* **Material shown**
____________

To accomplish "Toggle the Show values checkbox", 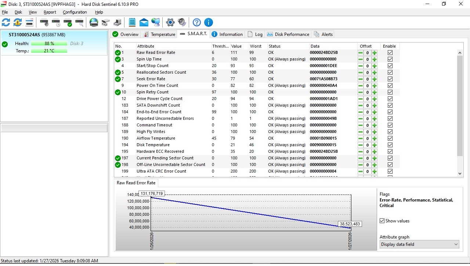I will point(382,221).
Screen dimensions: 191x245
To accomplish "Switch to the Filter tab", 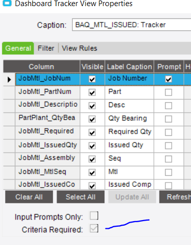I will [46, 48].
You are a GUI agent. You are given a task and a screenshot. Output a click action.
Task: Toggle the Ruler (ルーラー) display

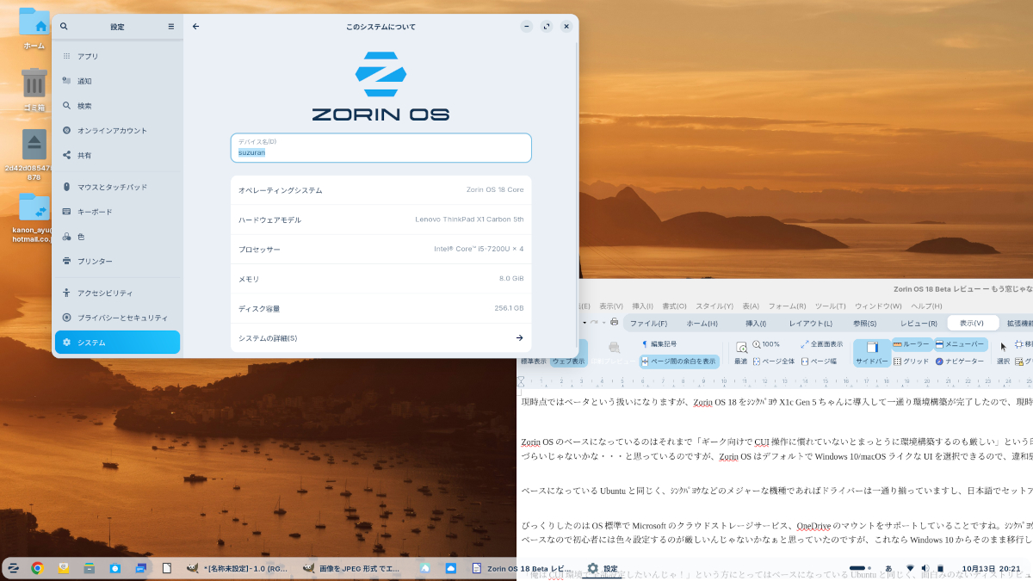[x=912, y=344]
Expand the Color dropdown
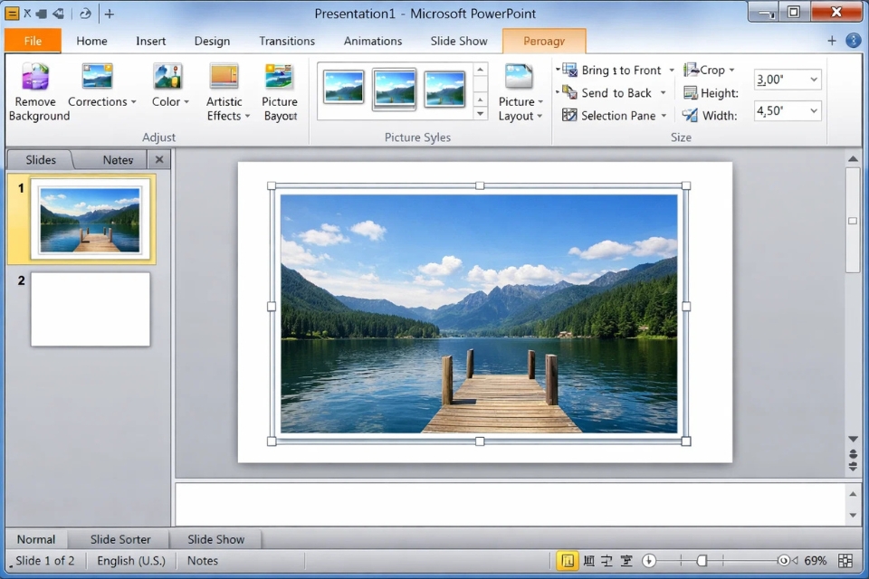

____________

* **Requirement**
Please transcribe the lines from the one containing "You are a GUI" to the last line of the listing, both included, exactly and with nothing added, leaving every picture out.

* **Task response**
You are a GUI agent. You are given a task and a screenshot. Output a click action.
Task: Toggle the Ruler (ルーラー) display

[x=912, y=344]
Expand the Color dropdown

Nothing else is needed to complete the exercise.